The broader pattern: Europe drawdown under the Trump administration

The Poland cancellation is not an isolated event. The Trump administration, with Hegseth driving defence policy, has been reassessing the scale and cost of U.S. military commitments in Europe since early 2025. Key elements of this reassessment include:

  • Germany withdrawal (May 1, 2026): An announced drawdown of ~5,000 troops from bases in Germany, framed partly as a cost-saving measure and partly as leverage to pressure European NATO members to increase their own defence spending.
  • Burden-sharing pressure: The administration has publicly linked troop presence to European support for U.S. foreign policy positions, including allied postures on the U.S.-Iran conflict.
  • Diplomatic friction: The moves have arrived without the extended consultations typical of major alliance rebalancing, creating friction with governments in Warsaw, Berlin, and Brussels.

Poland's official response

Polish officials took a notably measured tone in public. Government spokespeople stated that the cancellation did not affect Poland's security and that U.S. troops continue to operate in Poland on a rotational basis through other frameworks and bilateral agreements. Warsaw has been one of the most consistent advocates for a strong U.S. forward presence in Europe and has invested heavily in its bilateral defence relationship with Washington, including a major increase in its own military spending to over 4% of GDP.

Whether Poland's public equanimity reflects a private deal with Washington or a strategic decision to avoid open confrontation with an unpredictable partner in the White House remains unclear. Polish officials declined to say whether they had been given advance warning before the announcement.

Implications for NATO deterrence

The strategic significance of the cancellation extends well beyond the 4,000 troops themselves. The rotational presence in Poland has served multiple functions:

  • Trip-wire deterrence: Even a modest forward presence signals that an attack on Poland would immediately involve U.S. casualties, triggering Article 5 of the NATO treaty. Reducing that presence, even temporarily, weakens the psychological component of deterrence against Russian adventurism.
  • Operational readiness: Troops on rotation in Poland train with Polish forces, learn the terrain, and maintain logistical infrastructure. Gaps in rotation reduce interoperability and slow the Alliance's ability to surge forces in a crisis.
  • Alliance cohesion: NATO's effectiveness depends on mutual confidence. Unannounced or poorly explained reductions by the U.S. — the Alliance's dominant military power — undermine that confidence, particularly among the Baltic states and Poland which sit closest to Russian forces.

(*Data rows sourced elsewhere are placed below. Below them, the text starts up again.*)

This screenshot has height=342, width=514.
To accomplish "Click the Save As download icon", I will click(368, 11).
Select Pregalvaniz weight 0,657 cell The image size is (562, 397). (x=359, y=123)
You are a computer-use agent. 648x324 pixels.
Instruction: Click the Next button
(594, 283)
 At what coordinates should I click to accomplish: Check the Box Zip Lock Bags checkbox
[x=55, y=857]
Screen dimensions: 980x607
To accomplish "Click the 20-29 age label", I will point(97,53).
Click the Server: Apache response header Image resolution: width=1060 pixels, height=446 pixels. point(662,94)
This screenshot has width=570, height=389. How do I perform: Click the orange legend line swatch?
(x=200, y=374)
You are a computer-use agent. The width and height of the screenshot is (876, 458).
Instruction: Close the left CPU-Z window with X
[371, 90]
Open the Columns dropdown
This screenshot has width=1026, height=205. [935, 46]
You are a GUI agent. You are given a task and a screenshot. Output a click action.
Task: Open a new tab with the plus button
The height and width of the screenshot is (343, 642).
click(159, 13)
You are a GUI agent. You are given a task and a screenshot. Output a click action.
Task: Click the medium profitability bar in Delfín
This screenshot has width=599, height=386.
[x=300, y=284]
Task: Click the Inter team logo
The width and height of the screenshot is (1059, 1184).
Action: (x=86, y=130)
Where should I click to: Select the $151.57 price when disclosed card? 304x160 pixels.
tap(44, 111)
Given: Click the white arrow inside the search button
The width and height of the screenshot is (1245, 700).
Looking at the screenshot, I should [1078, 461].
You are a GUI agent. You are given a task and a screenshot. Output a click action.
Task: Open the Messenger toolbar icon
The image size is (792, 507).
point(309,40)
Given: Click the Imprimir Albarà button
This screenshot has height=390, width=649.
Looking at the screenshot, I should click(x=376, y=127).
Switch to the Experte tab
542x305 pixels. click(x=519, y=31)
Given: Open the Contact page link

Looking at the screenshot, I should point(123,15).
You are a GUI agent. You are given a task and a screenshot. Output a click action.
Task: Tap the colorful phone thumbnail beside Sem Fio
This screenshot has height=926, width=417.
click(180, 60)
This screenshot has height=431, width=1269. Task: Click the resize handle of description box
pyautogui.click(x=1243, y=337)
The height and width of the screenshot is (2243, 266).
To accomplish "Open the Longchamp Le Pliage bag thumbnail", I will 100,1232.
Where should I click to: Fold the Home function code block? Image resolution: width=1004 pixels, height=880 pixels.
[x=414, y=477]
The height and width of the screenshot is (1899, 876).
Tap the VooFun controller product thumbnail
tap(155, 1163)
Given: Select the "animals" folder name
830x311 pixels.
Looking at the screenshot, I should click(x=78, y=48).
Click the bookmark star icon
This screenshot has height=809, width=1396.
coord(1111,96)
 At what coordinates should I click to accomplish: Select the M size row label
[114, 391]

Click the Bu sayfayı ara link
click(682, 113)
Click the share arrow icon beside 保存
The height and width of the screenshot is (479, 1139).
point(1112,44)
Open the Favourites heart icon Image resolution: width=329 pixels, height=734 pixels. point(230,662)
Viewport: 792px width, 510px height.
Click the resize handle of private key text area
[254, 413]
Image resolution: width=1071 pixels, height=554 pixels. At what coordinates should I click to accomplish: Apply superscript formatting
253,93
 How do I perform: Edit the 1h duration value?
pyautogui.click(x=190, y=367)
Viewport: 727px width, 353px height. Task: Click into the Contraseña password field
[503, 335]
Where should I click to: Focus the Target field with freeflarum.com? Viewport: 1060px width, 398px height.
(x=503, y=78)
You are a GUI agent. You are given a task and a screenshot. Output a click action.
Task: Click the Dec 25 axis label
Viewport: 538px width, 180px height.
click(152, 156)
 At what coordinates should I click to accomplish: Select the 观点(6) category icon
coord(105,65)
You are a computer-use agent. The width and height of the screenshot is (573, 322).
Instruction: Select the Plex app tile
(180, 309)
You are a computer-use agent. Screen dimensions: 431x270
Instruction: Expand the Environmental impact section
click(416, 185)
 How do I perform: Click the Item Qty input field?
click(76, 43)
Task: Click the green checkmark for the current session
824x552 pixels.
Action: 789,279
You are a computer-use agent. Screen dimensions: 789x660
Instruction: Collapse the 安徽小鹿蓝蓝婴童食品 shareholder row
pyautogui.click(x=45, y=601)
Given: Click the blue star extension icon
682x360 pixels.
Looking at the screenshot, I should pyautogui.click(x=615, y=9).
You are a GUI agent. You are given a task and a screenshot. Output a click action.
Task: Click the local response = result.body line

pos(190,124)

Congressional and expert reaction

Reaction in Washington was divided largely along partisan lines, with Democratic lawmakers and several senior Republicans expressing alarm. Foreign policy analysts warned that the signal sent to both Moscow and nervous NATO members could erode the deterrence architecture built up since 2022.

Critics argued that the moves weaken the credibility of Article 5 — the Alliance's mutual defence guarantee — at precisely the moment when Russia is still prosecuting a war in Ukraine and testing Western resolve. Supporters of the administration argued that the U.S. cannot sustain indefinite forward deployments and that Europe must shoulder more of its own defence burden.

What happens next

The Pentagon has not publicly confirmed whether the cancelled rotation will be rescheduled, replaced with a smaller deployment, or discontinued. European allies are pressing Washington for clarification through NATO consultative channels, but no joint statement has been issued.

The moves are expected to feature prominently at the upcoming NATO ministerial meetings, where European defence ministers will seek binding reassurances about the Alliance's eastern flank. The degree to which the U.S. is willing to give those reassurances — and in what form — will shape alliance dynamics through the rest of 2026.